Donc, après la leçon de catéchisme, Monsieur le Curé revêt par dessus sa soutane un surplis sur lequel il jette une grande chape noire tandis que l’acolyte passe une jupe noire, un surplis blanc et un col noir. Ce gamin porte d’une main une lanterne allumée et de l’autre la sonnette qu’il agite au passage des personnes qui s’empressent de s’agenouiller ou de se signer. En cas de distraction de la part du passant; celui-ci se fait vertement rappeler à l’ordre et il n’a d’autre alternative que de retirer sa casquette.

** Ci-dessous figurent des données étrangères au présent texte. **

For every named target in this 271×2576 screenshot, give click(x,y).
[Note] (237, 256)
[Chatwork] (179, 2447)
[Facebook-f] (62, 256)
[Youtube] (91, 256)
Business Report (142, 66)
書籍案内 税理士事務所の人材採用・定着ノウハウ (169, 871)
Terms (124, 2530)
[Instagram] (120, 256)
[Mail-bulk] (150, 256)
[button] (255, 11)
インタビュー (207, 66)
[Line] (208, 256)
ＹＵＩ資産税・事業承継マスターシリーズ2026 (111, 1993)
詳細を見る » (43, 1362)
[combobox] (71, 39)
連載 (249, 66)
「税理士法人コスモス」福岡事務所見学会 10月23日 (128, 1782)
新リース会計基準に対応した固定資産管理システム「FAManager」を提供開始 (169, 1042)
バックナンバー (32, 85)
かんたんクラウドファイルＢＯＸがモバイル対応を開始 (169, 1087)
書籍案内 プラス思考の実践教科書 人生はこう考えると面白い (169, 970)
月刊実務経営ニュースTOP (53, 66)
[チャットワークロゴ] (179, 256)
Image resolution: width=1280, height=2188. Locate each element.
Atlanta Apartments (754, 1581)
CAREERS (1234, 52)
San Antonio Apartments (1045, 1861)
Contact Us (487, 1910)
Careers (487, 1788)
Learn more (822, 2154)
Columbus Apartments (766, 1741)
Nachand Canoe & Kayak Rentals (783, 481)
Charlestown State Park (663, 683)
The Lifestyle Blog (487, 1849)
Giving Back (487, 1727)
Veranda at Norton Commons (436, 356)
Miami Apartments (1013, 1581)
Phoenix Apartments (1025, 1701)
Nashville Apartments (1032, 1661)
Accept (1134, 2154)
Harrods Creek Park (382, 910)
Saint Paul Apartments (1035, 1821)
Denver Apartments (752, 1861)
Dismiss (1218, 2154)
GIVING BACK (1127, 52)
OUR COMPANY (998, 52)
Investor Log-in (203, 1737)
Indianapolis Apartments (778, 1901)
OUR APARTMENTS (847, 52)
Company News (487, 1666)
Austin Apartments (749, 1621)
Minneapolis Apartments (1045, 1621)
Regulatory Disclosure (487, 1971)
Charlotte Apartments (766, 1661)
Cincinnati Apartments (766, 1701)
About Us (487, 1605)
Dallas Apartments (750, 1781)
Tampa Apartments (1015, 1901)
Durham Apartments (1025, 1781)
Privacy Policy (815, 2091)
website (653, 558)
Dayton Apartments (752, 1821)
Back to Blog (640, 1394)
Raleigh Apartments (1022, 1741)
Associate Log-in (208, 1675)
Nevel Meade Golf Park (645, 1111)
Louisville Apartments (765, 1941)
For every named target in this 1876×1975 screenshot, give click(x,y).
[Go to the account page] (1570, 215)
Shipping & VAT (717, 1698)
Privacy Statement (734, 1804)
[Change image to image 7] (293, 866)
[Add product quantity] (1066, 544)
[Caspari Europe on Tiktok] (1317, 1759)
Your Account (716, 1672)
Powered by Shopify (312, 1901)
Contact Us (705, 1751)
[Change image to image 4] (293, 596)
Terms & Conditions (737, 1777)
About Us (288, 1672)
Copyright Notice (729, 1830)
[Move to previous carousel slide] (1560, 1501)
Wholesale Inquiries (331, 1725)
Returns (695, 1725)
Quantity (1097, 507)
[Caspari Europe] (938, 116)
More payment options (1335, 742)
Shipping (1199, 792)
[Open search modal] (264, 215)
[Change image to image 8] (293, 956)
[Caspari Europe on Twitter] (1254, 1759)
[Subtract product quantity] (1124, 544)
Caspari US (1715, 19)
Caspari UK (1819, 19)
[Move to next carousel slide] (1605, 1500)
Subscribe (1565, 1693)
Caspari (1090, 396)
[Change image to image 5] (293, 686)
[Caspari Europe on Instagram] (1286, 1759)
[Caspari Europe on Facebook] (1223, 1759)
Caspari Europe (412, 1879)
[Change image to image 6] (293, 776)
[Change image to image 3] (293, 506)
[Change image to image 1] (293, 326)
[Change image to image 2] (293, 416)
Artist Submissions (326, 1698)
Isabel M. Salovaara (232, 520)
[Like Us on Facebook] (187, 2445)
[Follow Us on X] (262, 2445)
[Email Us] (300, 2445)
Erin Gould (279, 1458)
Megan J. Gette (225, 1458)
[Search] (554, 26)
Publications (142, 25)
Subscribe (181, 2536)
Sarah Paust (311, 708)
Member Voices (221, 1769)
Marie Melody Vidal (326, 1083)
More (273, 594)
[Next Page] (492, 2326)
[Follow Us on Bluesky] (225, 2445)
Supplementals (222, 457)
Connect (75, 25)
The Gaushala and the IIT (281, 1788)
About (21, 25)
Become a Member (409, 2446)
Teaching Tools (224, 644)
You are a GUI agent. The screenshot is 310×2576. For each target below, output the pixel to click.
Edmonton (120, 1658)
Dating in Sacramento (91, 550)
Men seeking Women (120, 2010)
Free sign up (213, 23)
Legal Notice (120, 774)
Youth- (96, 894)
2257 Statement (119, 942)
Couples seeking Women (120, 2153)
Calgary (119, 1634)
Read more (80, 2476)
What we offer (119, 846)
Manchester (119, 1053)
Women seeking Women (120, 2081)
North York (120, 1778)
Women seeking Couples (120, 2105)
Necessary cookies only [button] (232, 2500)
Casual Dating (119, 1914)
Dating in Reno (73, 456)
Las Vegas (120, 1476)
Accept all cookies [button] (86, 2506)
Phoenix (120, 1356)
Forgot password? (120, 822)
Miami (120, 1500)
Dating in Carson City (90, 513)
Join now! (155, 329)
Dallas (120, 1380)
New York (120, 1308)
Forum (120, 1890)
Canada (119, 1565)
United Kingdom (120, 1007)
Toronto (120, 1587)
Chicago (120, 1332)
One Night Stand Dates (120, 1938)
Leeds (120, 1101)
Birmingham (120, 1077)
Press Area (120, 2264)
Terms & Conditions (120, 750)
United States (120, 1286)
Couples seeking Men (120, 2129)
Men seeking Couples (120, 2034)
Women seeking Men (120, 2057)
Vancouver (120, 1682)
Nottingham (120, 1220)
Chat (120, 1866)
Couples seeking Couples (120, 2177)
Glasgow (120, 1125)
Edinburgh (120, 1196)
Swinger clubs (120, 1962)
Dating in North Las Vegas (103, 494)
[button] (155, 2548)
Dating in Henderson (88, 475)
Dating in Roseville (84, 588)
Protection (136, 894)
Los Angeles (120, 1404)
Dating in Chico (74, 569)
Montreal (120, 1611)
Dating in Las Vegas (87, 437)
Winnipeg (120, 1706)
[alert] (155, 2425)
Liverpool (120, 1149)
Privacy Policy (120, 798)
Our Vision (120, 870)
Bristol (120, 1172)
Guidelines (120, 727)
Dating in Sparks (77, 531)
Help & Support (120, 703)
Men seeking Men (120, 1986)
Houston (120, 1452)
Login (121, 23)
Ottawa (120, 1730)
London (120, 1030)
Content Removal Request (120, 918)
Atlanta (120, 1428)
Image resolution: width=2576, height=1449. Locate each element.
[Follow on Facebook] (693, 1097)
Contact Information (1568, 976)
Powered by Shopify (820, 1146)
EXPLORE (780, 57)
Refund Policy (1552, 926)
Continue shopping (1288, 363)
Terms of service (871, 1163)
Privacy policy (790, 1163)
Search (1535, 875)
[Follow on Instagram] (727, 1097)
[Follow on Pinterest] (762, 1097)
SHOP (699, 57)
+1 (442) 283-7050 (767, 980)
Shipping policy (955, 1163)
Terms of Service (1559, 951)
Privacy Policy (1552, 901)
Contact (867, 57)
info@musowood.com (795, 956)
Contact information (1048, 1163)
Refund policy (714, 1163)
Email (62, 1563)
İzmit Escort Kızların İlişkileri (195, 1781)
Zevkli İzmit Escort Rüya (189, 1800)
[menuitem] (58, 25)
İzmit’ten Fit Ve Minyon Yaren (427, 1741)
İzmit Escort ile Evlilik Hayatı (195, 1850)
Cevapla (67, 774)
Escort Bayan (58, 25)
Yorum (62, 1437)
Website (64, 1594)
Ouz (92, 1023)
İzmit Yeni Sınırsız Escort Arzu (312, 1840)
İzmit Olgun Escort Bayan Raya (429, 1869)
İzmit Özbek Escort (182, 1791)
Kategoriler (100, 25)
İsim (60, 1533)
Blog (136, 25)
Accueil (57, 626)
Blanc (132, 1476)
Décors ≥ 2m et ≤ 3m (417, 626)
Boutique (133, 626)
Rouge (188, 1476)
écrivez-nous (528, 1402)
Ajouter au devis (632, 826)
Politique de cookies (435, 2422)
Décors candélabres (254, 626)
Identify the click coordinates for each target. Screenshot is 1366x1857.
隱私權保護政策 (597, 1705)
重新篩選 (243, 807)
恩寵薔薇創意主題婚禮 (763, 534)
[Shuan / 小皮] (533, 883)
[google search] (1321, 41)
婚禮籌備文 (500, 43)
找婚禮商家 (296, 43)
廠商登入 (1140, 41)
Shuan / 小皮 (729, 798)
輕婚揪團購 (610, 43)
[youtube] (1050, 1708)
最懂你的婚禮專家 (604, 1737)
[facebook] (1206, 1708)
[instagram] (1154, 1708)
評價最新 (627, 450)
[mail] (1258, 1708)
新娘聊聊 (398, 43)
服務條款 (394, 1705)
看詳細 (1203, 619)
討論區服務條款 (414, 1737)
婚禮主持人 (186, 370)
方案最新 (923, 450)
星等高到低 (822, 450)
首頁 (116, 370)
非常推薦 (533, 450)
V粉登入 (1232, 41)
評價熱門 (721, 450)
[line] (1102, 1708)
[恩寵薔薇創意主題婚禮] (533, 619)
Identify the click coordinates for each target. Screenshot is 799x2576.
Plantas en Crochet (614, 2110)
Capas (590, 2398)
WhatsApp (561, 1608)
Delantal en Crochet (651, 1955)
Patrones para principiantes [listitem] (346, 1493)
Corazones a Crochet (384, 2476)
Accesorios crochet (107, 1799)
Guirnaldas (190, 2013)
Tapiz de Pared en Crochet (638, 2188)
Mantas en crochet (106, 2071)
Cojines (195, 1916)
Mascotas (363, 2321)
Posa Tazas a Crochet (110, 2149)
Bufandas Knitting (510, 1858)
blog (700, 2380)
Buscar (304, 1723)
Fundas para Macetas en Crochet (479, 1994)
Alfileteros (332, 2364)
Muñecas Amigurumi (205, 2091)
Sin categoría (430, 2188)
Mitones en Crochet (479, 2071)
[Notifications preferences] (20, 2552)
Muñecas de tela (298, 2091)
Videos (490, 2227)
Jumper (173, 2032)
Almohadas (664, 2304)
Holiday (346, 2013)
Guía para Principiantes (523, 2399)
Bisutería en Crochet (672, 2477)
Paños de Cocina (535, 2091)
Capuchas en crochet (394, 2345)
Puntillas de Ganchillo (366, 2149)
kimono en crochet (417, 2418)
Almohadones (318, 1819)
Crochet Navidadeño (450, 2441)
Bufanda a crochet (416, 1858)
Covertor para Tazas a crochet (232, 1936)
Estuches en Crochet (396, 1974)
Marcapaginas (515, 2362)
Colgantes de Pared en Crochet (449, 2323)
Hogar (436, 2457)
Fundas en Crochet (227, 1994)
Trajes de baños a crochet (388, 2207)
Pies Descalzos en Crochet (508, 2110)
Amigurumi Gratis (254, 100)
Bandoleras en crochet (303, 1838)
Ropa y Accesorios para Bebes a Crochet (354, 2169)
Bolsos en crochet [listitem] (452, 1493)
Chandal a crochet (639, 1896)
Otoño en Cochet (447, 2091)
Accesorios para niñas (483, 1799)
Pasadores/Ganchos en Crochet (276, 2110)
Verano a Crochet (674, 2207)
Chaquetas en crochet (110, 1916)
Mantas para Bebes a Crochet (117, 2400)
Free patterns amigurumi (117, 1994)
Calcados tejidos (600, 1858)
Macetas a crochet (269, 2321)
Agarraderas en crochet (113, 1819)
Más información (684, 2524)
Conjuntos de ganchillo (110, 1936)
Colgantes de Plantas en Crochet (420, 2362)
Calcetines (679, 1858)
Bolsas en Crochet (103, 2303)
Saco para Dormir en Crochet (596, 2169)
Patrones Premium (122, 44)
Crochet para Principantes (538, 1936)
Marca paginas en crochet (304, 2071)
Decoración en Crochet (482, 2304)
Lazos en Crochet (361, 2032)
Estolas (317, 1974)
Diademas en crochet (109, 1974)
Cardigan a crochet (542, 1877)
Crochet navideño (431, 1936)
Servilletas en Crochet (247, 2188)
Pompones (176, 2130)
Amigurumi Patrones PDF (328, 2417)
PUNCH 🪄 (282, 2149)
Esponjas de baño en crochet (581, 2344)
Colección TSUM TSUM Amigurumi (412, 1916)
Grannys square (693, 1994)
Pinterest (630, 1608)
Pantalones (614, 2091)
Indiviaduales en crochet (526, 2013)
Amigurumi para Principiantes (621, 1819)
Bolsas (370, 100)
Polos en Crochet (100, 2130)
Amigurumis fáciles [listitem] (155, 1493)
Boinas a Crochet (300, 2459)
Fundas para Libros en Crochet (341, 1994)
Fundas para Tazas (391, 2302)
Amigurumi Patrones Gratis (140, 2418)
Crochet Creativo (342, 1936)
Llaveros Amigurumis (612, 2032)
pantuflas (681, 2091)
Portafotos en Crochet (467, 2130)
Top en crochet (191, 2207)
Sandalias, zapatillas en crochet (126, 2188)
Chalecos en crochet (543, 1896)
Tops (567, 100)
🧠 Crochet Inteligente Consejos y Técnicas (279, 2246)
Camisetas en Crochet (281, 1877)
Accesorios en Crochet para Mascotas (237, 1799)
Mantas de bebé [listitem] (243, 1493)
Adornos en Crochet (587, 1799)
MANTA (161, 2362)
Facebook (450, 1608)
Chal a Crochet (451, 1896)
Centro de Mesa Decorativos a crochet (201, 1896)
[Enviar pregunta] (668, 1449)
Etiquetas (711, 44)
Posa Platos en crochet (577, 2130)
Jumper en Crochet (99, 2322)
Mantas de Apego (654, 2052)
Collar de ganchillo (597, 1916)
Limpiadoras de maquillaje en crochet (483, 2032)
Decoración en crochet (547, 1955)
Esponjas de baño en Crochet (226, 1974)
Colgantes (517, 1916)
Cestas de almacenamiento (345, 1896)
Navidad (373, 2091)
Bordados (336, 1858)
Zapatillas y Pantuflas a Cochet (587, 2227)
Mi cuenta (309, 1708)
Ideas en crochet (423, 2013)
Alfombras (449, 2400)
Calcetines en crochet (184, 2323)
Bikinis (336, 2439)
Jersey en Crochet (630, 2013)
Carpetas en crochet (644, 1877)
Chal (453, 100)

Monsieur le Curé porte la pyxide contenant les hosties dans les replis de son huméral ( de humérus = bras, pièce de drap rectangulaire au tissu moiré qui, comme son nom l’indique couvre les épaules et les bras). Il emporte aussi la boîte contenant les Saintes Huiles au cas où …. la famille désirerait faire « administrer » le malade; eh oui, on dit: « Il a été administré! » et chacun comprend qu’il en est à toute extrémité, à l’article de la mort quoi, car on n’appelle le prêtre que lorsque le malade n’a plus toute sa conscience. Vous comprenez…. il pourrait se rendre compte de son état et ça le tuerait!.
Cette petite cérémonie au demeurant plutôt triste prenait parfois une tournure comique. C’est ainsi que Guy, de service ce jour-là, s’est bien amusé. Ecoutez son histoire: « Donc, » Monsieur le Curé entre chez Maxime dont la maman est bien malade. Il dépose surla table préparée à cet effet, la pyxide et la boîte contenant les saintes huiles. Tandis que notre pasteur procède à l’onction de la malade, un petit chaton fait son apparition dans la chambre. Nullement impressionné par la cérémonie, notre minet se met à jouer avec la frange du surplis de Monsieur le Curé qui absorbé par son office, ne se rend compte de rien. Ce n’est pas mon cas, continue Guy, Bien entendu je ne fais pas un geste pour chasser l’animal, au contraire, je l’encouragerais bien pour qu’il en fasse un peu plus. Le plus difficile pour moi est de retenir un fou rire que je contiens avec de plus en plus de peine. Heureusement, Monsieur le Curé s’est relevé mettant ainsi fin au jeu du chaton et à mon effort pour garder mon sérieux ».